**RECORDS PROVIDED**

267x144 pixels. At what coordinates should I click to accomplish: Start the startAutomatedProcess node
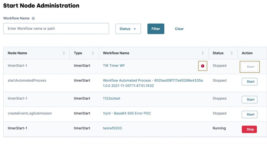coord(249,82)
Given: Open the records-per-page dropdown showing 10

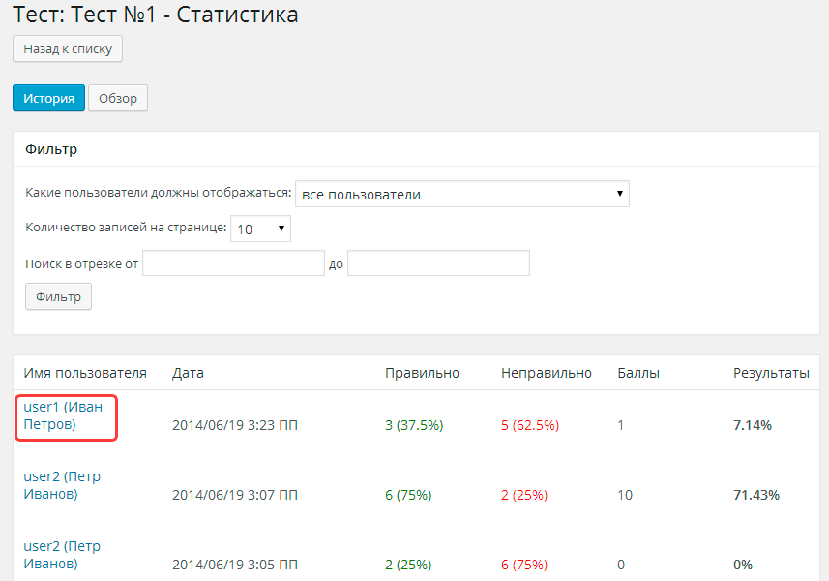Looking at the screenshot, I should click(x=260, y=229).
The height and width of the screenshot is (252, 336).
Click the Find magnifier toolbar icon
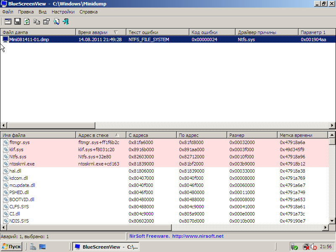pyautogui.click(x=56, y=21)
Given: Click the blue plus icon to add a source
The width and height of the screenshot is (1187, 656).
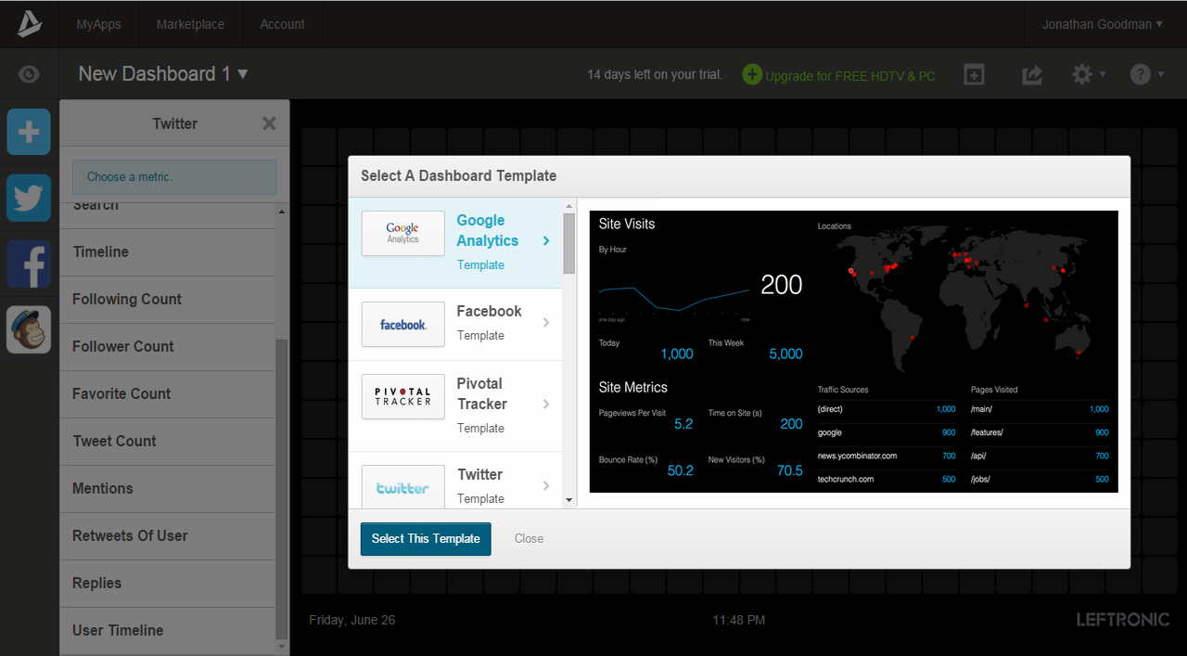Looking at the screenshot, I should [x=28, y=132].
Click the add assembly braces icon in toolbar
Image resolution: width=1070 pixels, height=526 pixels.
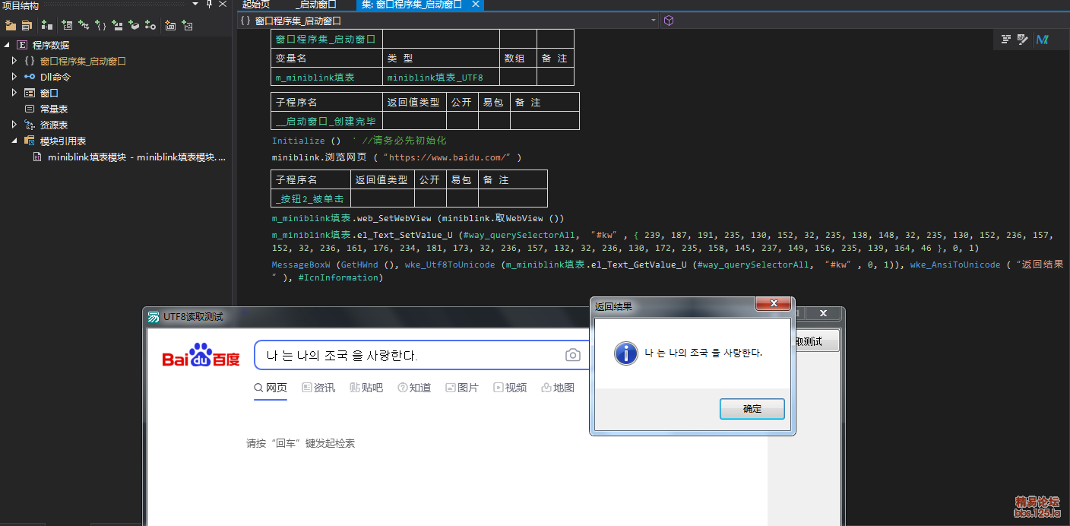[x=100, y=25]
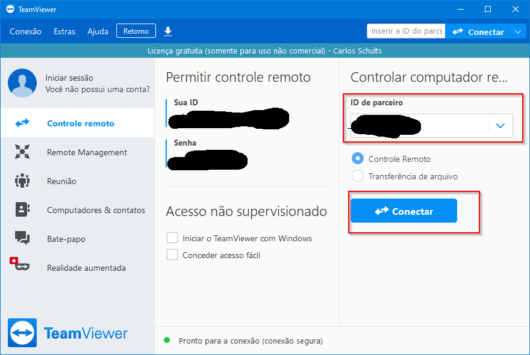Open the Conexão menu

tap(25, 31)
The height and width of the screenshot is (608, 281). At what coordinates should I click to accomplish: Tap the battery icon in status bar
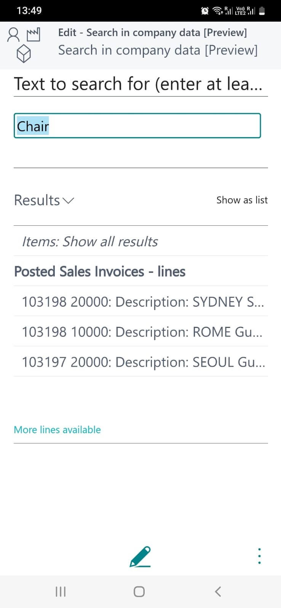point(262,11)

**WORK INSTRUCTIONS**
Print the full listing above exactly. Pictures stay out of the copy.

**TASK SOLUTION**
267x144 pixels. At what coordinates should I click to accomplish: Start the startAutomatedProcess node
coord(249,82)
Given: Open the records-per-page dropdown showing 10

Looking at the screenshot, I should click(x=260, y=229).
The height and width of the screenshot is (252, 336).
Click the Find magnifier toolbar icon
pyautogui.click(x=56, y=21)
Given: Click the blue plus icon to add a source
The width and height of the screenshot is (1187, 656).
Looking at the screenshot, I should [x=28, y=132].
Click the add assembly braces icon in toolbar
Image resolution: width=1070 pixels, height=526 pixels.
[x=100, y=25]
Open the Conexão menu

tap(25, 31)
The height and width of the screenshot is (608, 281). At what coordinates should I click to accomplish: Tap the battery icon in status bar
point(262,11)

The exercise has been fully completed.